Ambassador of the German Democratic Republic to China
- In office 1961–1964
- Preceded by: Paul Wandel
- Succeeded by: Günter Kohrt

Ambassador of the German Democratic Republic to Poland
- In office 1957–1961
- Preceded by: Stefan Heymann
- Succeeded by: Richard Gyptner

Chairmen of the Magdeburg Bezirk Council
- In office 1952–1953
- Preceded by: position established
- Succeeded by: Paul Hentschel

Personal details
- Born: 23 April 1907 Hunschgrün, Austria-Hungary
- Died: 28 February 1969 (aged 61) East Berlin, German Democratic Republic
- Resting place: Zentralfriedhof Friedrichsfelde
- Political party: Socialist Unity Party of Germany (1946–) Communist Party of Czechoslovakia (1923–1946)
- Alma mater: International Lenin School
- Awards: Patriotic Order of Merit, in gold (1967) Patriotic Order of Merit, in silver (1957)

= Josef Hegen =

Czech and German politician

Josef Hegen (23 April 1907 – 28 February 1969) was a Czech and German politician, diplomat and Holocaust survivor.

== Life ==
Hegen was born on 23 April 1907 in Hunschgrün, Austria-Hungary (today non-existent village in the territory of Hory, Czech Republic), the son of a miner. He worked in brickworks and in mining after attending elementary school. In 1924, he joined the Communist Party of Czechoslovakia (KSČ). Between 1927 and 1929, he did military service in the Czechoslovak Army. Between 1930 and 1935 he worked for the Communist Party in Reichenberg. In 1933 he became a member of the Central Committee of the KSČ. In 1934, he was sentenced to two weeks in military prison for refusing to take part in military exercises. From 1935 to 1938 he attended the International Lenin School in Moscow. After his return he was sentenced to six weeks of imprisonment as a deserter. Between 1938 and 1939 he was a part of the KSČ's regional leadership in South Moravia.

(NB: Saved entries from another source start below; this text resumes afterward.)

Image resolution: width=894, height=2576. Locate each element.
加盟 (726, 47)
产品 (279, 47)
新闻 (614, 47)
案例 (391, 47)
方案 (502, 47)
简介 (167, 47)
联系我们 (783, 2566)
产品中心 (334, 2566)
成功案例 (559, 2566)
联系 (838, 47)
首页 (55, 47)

Following the total occupation of Czechoslovakia by Nazi Germany, Hegen emigrated to the Soviet Union in 1939, where he worked as a locksmith and mechanic. In 1942 he was trained for partisan duties by the Red Army. In March 1943, he parachuted over occupied Poland, intending to work as a partisan behind German lines. He was subsequently arrested by the Gestapo just a few days later. Initially, he was imprisoned in Kraków, Ostrava, and Brno before being sent to the Mauthausen concentration camp in October 1943.

Following the conclusion of the Second World War, Hegen helped organize the resettlement of Sudeten German refugees who had been expelled from Czechoslovakia. In 1946, he moved to the Soviet occupation zone in Germany and joined the Socialist Unity Party (SED). Between 1946 and 1947 he was part of the SED's regional leadership in Zwickau and southern Saxony.

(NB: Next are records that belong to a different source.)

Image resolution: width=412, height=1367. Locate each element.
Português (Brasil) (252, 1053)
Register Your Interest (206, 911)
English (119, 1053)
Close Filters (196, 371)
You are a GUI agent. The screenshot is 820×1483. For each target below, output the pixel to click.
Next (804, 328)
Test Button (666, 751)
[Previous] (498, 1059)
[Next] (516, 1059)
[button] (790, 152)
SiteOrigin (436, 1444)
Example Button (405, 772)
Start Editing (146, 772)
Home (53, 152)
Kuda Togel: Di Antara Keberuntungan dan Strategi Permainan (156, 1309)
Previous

From December 1948 to March 1950 he headed the Volkspolizei in the state of Saxony-Anhalt, succeeding Wilhelm Zaisser. He then served as Minister of the Interior of Saxony-Anhalt until the reforms in the German Democratic Republic dissolved the state governments in 1952. From 1952 to 1953 he was chairman of the Bezirk Magdeburg. His role in the district administration put him on the frontlines of the uprising of 1953. After the conclusion of the uprising, he was rebuked and accused of capitulation by Walter Ulbricht because Hegen felt compelled to negotiate with representatives of demonstrators.

Hegen served as ambassador of the German Democratic Republic to Poland from March 1957 to February 1961. Hegen was chosen to replace Stefan Heymann due to his reputation as a hardliner within the Socialist Unity Party (SED). Heymann had previously taken a somewhat sympathetic stance to the 1956 Poznań protests, which was not appreciated by Walter Ulbricht and SED leadership. In 1961, Hegen was appointed ambassador to the People's Republic of China, with Richard Gyptner replacing him as ambassador to Poland. In 1964, he would be appointed deputy minister for foreign affairs, with Günter Kohrt succeeding him as ambassador to China.